The 35-year-old man was charged with four counts of murder in the Friday morning blaze at his workplace in suburban Quakers Hill, Homicide Squad Detective Superintendent Michael Willing said.
The man can be named after he appears in a Sydney court later Saturday.
Willing would not give details of the suspected motive for the crimes. Murder carries a potential sentence of life imprisonment.
Two fires that broke out in different parts of the nursing home tore through the single-story complex before dawn on Friday. Firefighters were forced to crawl through blinding smoke to rescue victims.
A total of 88 patients were evacuated as firefighters searched rooms on their hands and knees for patients, many of them bedridden and suffering from dementia.
Many of the patients were later left in the open on beds and in wheelchairs until they could be transported to alternative accommodations.
"This is a firefighter's worst nightmare," Fire Commissioner Greg Mullins said. "Turning up to a nursing home with elderly people who can't get themselves out of harm's way."
Flames tore through the ceiling, and part of the roof of a wing collapsed. Police confirmed soon after the fire that three patients were dead, including two whose bodies remained in the charred ruins of a room where one of the fires started.
Later, police reported a fourth death among 15 patients who had been admitted to intensive care units. Five suffered severe burns.

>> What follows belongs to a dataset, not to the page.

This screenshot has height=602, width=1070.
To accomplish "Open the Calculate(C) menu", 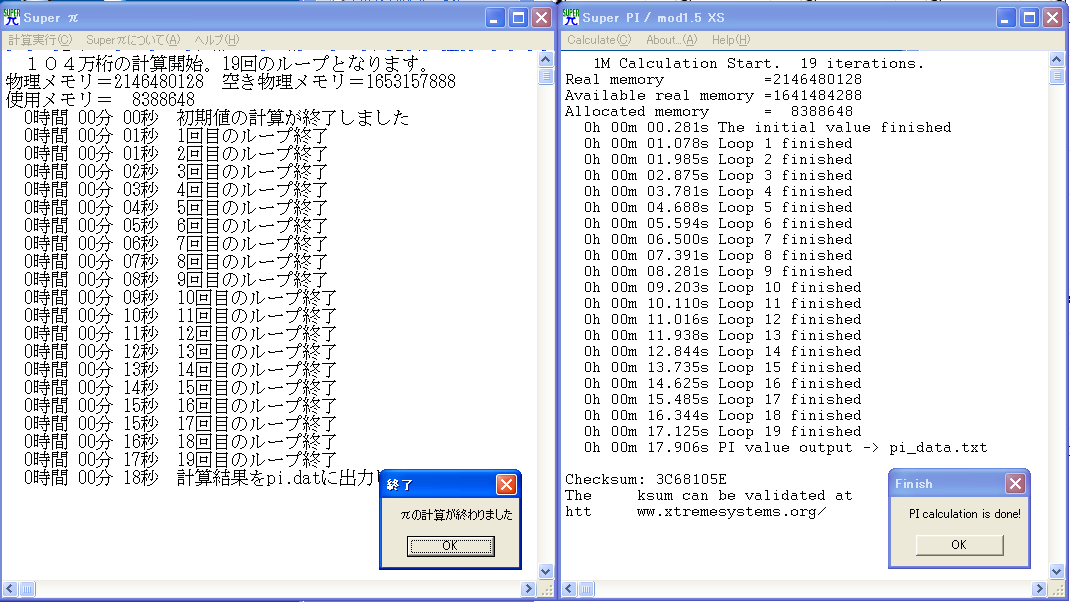I will [x=598, y=40].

An additional 16 patients were being treated Saturday in general hospital wards.
Federal Minister for Mental Health and Aging Mark Butler said the nursing home's fire safety systems were found to meet standards during an audit in July. Fire Assistant Commissioner Jim Smith said the facility did not have sprinklers but was not required by law to have such a fire safety system.
"The reason there's not more fatalities is the tremendous work of the emergency workers getting there very quickly ... and rescuing those patients very quickly," Smith said.
Firefighters described the blaze as Sydney's worst since 16 patients died in a nursing home fire in suburban Sylvania Heights in 1981.